The Chancellor of the Exchequer, Rachel Reeves, delivered her first Budget Statement on 30 October 2024. There were aspects within that Budget which impact pensions.

What did not happen?

Firstly, though, it’s important to address the significant pre-Budget speculation which surrounded the possibility of tax-free pension commencement lump sums (PCLS) being limited to, for example, £100,000. As you may already be aware, this was not mentioned in the Budget Statement, nor in any supporting documentation which was published by the Government immediately after the Statement was delivered. Therefore, there has been no change to the amount of tax-free lump sums scheme members can take within their lifetimes.

There was also speculation that tax relief on pension contributions might be changed. That has not happened either.

What did happen?

There was, however, a major announcement regarding the taxation of pension scheme death benefits i.e. benefits paid from Registered Pension Schemes to a member’s beneficiaries when the member dies. This change is to be effective from 6 April 2027.

What is the change?

The Chancellor announced that almost all types of pension scheme death benefits will come within the scope of Inheritance Tax (IHT) with effect from 6 April 2027. This is regardless of whether the scheme member died before, on, or after their 75th birthday.

This is a significant change from the current position whereby the value of pension scheme death benefits is generally excluded from the value of a deceased member’s estate when they die, regardless of the age at which they die.

From 6 April 2027, the value of the deceased member’s pension scheme death benefits will be added to the other assets of the person’s estate and, if the combined value of these takes the value of the estate above certain thresholds (after allowing for any exemptions which apply), then IHT will become payable. The IHT liability attaching to the pension scheme will need to be met by the pension scheme rather than from other assets of the estate and vice-versa.

However, it is crucial to note that certain pension scheme death benefit payments will not be affected by this change.

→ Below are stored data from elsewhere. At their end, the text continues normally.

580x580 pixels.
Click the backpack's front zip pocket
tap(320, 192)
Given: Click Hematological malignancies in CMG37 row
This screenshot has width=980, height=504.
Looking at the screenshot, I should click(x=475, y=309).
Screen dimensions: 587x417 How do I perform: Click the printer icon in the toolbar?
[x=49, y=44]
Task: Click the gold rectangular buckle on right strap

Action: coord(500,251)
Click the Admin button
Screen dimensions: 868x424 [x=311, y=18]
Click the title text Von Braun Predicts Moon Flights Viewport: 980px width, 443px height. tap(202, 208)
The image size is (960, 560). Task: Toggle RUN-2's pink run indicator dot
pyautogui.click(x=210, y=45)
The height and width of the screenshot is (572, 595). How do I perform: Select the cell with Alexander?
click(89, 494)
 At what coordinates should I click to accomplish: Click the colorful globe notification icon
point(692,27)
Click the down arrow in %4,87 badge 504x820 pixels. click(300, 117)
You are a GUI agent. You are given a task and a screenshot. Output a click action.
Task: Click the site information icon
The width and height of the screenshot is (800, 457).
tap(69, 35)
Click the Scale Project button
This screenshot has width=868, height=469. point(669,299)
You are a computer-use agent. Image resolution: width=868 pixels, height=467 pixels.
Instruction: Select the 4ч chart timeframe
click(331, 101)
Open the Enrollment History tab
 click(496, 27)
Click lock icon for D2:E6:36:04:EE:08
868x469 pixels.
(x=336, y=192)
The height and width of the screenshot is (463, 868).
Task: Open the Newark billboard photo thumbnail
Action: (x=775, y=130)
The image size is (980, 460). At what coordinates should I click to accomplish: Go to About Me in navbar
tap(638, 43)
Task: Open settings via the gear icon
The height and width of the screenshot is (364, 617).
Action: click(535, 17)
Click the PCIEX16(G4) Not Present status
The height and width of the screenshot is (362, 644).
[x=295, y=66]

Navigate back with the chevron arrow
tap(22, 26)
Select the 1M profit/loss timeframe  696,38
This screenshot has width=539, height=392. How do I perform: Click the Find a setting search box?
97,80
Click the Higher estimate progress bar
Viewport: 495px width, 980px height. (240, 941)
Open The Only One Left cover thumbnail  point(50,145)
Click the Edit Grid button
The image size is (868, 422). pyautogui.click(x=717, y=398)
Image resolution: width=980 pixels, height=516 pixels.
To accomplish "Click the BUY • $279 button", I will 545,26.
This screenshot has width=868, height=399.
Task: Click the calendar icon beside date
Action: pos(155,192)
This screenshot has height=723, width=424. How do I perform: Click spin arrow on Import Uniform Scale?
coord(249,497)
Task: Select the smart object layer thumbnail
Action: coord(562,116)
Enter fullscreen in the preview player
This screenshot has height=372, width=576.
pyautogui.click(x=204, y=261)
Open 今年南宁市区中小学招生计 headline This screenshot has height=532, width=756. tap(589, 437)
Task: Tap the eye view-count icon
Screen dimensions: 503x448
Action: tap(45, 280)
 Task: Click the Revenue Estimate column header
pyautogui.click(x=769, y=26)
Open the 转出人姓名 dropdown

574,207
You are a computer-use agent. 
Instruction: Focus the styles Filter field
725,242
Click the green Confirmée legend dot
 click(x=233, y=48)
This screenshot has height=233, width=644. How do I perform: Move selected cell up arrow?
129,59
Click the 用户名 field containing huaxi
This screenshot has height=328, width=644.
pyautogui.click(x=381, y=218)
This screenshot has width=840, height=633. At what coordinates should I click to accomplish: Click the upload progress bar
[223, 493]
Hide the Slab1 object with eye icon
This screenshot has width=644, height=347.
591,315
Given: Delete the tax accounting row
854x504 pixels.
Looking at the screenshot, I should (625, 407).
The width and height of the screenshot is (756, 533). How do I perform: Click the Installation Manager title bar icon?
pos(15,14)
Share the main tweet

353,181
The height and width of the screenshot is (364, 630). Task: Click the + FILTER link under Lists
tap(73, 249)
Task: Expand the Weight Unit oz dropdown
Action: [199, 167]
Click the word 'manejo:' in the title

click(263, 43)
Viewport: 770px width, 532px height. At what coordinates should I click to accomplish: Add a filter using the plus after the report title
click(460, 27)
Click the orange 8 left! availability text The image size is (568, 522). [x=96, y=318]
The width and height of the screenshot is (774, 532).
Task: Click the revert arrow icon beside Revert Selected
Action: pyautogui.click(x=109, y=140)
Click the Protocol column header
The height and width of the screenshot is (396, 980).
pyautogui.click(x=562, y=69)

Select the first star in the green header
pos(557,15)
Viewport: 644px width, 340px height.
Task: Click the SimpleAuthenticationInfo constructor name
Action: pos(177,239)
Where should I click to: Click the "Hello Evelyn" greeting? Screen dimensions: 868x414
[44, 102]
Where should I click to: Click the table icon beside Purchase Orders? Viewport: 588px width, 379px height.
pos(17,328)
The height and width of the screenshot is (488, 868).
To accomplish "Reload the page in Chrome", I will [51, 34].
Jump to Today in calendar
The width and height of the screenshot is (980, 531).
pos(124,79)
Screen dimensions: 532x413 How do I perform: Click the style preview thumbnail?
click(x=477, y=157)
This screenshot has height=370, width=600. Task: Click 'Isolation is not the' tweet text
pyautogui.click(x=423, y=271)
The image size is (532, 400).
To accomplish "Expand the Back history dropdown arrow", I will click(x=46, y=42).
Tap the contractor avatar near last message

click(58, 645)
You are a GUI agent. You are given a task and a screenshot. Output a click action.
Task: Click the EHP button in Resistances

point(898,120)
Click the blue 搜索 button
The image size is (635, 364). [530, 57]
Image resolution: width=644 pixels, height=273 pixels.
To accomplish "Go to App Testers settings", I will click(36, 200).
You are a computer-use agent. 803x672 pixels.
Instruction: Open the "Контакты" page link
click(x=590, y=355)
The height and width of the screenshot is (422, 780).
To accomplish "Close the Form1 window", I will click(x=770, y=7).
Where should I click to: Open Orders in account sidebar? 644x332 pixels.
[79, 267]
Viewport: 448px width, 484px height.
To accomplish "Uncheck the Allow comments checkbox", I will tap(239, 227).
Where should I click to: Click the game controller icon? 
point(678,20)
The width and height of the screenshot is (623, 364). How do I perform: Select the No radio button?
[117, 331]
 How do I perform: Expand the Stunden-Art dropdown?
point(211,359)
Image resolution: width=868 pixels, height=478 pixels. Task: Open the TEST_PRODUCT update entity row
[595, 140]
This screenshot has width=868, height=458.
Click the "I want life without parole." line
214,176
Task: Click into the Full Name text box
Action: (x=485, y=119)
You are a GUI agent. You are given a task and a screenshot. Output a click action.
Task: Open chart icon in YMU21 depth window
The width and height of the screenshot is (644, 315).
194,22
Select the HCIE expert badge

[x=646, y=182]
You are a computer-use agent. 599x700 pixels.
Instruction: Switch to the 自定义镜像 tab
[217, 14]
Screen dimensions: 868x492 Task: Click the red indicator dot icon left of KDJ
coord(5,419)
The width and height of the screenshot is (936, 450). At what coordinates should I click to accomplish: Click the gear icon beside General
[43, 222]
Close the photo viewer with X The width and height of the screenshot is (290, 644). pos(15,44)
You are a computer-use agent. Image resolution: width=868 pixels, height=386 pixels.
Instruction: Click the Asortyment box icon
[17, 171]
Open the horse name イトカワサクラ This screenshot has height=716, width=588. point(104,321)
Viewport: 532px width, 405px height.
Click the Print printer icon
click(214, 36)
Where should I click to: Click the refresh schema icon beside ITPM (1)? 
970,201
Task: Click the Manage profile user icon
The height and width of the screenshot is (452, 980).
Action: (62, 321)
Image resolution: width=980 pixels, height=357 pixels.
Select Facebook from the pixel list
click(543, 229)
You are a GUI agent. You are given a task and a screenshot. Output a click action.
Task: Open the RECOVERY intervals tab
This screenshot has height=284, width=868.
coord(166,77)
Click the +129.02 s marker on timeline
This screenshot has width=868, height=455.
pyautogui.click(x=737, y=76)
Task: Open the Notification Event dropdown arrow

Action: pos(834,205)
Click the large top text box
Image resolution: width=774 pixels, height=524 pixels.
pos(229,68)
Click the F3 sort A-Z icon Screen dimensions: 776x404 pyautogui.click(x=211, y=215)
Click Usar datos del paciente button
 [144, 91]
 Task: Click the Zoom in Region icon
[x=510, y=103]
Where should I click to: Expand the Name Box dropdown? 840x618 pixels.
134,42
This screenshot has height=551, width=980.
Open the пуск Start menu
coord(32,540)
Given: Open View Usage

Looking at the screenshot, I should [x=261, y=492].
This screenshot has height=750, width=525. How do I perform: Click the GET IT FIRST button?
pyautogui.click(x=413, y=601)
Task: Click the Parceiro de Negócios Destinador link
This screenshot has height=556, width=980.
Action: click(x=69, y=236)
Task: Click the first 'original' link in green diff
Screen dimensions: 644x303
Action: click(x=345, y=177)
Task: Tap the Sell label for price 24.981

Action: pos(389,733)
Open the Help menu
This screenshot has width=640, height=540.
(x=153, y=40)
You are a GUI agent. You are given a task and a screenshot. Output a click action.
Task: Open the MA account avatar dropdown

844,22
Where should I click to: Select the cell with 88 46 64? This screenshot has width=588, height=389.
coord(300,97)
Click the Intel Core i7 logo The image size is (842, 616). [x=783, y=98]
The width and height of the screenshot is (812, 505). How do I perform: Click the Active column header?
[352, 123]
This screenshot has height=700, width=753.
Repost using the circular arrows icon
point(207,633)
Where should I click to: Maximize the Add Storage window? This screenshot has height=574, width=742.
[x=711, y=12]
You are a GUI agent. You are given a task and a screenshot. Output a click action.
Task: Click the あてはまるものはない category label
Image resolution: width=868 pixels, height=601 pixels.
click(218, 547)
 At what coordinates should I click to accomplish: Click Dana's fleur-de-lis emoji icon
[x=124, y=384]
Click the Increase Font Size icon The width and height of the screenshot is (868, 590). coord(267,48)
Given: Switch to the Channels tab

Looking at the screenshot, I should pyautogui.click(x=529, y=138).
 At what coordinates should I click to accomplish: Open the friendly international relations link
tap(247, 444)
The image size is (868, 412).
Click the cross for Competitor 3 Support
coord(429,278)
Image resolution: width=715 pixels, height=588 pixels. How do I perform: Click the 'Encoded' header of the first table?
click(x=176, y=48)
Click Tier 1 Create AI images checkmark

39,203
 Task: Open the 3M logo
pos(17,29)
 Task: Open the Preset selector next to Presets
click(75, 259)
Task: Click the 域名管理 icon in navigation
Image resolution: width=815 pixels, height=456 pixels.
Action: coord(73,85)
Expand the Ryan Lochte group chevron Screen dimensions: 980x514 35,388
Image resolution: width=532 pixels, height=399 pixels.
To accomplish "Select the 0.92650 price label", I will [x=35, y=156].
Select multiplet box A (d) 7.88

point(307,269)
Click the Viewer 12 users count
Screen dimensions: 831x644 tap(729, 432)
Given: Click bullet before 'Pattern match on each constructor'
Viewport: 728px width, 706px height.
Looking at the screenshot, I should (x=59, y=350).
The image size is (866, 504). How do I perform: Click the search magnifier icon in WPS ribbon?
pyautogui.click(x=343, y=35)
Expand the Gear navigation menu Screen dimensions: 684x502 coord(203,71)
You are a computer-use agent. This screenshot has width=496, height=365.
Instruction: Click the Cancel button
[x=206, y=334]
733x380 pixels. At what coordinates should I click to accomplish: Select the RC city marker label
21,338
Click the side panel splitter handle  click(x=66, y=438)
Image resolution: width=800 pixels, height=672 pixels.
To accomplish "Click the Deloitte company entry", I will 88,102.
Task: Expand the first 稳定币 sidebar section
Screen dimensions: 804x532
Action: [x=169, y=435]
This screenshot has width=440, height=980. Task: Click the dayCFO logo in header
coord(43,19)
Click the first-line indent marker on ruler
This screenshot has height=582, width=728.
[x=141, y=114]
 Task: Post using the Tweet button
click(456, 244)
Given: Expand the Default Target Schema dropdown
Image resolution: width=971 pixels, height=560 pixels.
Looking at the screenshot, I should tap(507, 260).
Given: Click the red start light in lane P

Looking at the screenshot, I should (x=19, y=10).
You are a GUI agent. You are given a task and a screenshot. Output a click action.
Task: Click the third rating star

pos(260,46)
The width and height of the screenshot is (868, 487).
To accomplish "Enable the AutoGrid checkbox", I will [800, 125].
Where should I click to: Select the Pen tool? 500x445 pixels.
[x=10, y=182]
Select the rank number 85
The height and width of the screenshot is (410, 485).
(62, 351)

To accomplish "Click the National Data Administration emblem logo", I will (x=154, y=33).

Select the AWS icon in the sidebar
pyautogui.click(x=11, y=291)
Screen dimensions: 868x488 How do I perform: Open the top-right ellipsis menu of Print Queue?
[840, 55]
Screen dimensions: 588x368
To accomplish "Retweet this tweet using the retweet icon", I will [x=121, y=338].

For example, death benefits paid to a spouse or civil partner, will benefit from the same type of exemptions which apply to the deceased’s wider estate and will not be subject to IHT in relation to the pension scheme death benefits.

Is this set in stone now?

Immediately following the Budget Statement, HMRC launched a Consultation on the detailed mechanics of implementing the changes – including how and when pension scheme administrators / trustees communicate with the deceased’s Legal Personal Representatives (the people dealing with the deceased’s estate). This Consultation runs until 22 January 2025.

It is important to stress that the Consultation paper does not seek views on whether or not the changes should happen; it is worded on the basis that the changes are actually happening and that it’s merely the mechanics which need to be addressed prior to legislation being drafted.

What are the implications for SIPP and SSAS members?

Firstly, IHT is a very complex area of financial planning and we would always suggest that scheme members seek professional advice regarding estate planning. Dentons Pensions’ staff cannot provide advice on this, nor can they do so on other financial planning matters.

Secondly, please bear in mind that the changes are only effective from 6 April 2027 according to the Budget Statement and supporting documents. Any death benefits payable prior to then will be subject to the current rules. 

Thirdly, please also bear in mind that payments of pension scheme death benefits to a spouse or civil partner are exempt from IHT under the new proposals.

What if there is no liquidity within my pension scheme with which to pay an IHT bill at the time it’s due?

Given the nature of some types of investment within SIPP and SSAS arrangements (such as commercial properties, loans, unquoted shares and so on), it could be the case that an unexpected death could result in there being no liquid cash (or investments which can easily be sold to create cash) with which to settle any IHT bill immediately. 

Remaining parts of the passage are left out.